I don’t see any issues with it not working out of an AG except for eventually rusting the barrel…

I agree with your second part of your question, with an AG would one get the penetration sufficient enough at say 20 yards to kill, hurt or mame is as good as leaving the weapon with prints and the casing at the scene… 😕

That may bust the myth with an AG…

The reason from the movie was so that the round could not be traced back to the rifle since the ice would melt. We should get everyone on here to e-mail mythbusters and see if they would test this myth with the condor.

So, back to the original question, would a condor be able to shoot an ice bullet accurately, and deadly, at distances under 50 yards? Sounds like an experiment for Mr. Lama to test… 😉

Tis why i watch so little TV. The movies i tend to indulge in are bad enough 😆

Yeh, if i remember correctly they did use liquid nitro to do the job… They were trying to bust a movie myth…Can’t remember which one but it showed a guy using a 338 or 50 bmg with a ice bullet. yeh the only purpose would be to have is disapear…. But I’m sure the crew at CSI Miami could trace the water sample back to a small specific area or find traces of the rifling on a bone fragment and catch the bad guy …..roflmao….

quote synopsys:

I bet your right J3, I wouldn’t want the public knowing it is possible either…

Gotta ask yourself whats the point of a frozen projectile? As many of those myths explored could be adapted for sinister exploitations if one is so inclined.

No round is left after melting so it can’t be traced back to a given rifle/pistol barrel, correct? Any other reason why a frozen projectile would be used.

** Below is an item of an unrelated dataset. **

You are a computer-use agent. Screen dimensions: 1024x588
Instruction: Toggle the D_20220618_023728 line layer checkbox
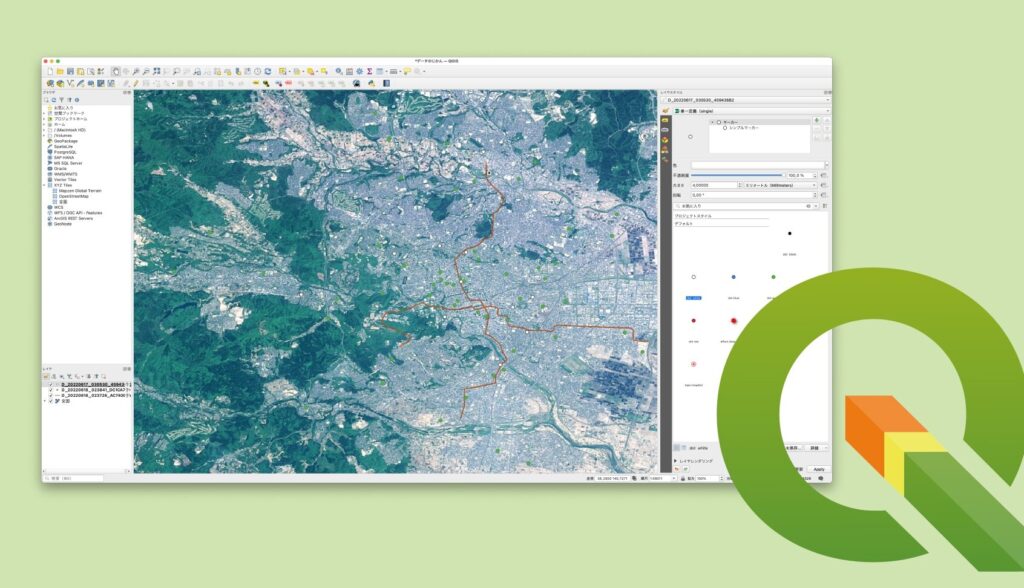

Didn’t catch the episode, but if such a thing was viable wouldn’t you use liquid nitrogen to freeze the projectile? Its sounds as if they were pulling icecubes out of the freezer. Without seeing the episode they may well have done this, or answered my question above. Gunpowder doesn’t sound viable, but the liquid nitro might be able to freeze a liquid object hard/cold enough to withstand the heat. An Air powered frozen projectile sounds much more viable, would have been interesting to see the show.

Did you send them a pic of a really nice AF rig, maybe one of Tony’s? Just seeing the gun should get those 2 worked up. Buster might have a bad day with a .25 condor. Then again do we want the general public to know that our backyard AGs have half/third the power of a .22lr 😕 Not to mention near silent on top of it all. Then theirs CygsX’s monster 😈

I bet your right J3, I wouldn’t want the public knowing it is possible either…

I saw that episode….The final cartridge they were using looked like a 7 or 8 mm mauser round….the frozen jello idea was about right on target but I don’t think they were smart enough to pay attention to the weight of the projectile as compared to an actual copper/lead bullet. They were using a standard bullet mold. A jello bullet might be around 55 gr while a regular 7 or 8mm bullet is around 150 or 160 gr.. The frozen projectile would have to be very long to retain enough weight. Then you come into the problem of case capacity and powder. A very long projectile would require a reduced charge and this info is hard to come by for alot of cartridges…Another option would have been to add lead or tungsten dust to the mixture.Personally I think the network did’nt want them to prove it.. Of course I get i’ll every time they do a firearm myth. Not bragging but I could prove them wrong on a number of cases as I am sure alot of others here could do as well….Ohhh Yeh Tron like your idea but how about a magnetic rail gun with ice bullet made from high iron content water…hmmmmm….

So the CSI meat bullet episode is your typical Jerry Bruckhiemer fantasy land crap…

Boy that guy is like the old CHiPs show where every car overturns and catches fire instantly, when in reality it is 1 in 12 rollovers that actually catch fire…

Ice Sabot, I like the sound of that… 😆

Have you seen the one where a fire is started by an ice magnifying lens… Pretty cool!!!

I think that a crossbow bolt made out of ice would be much more effective.

I sent them an email. Maybe they will use a condor and re-test the myth.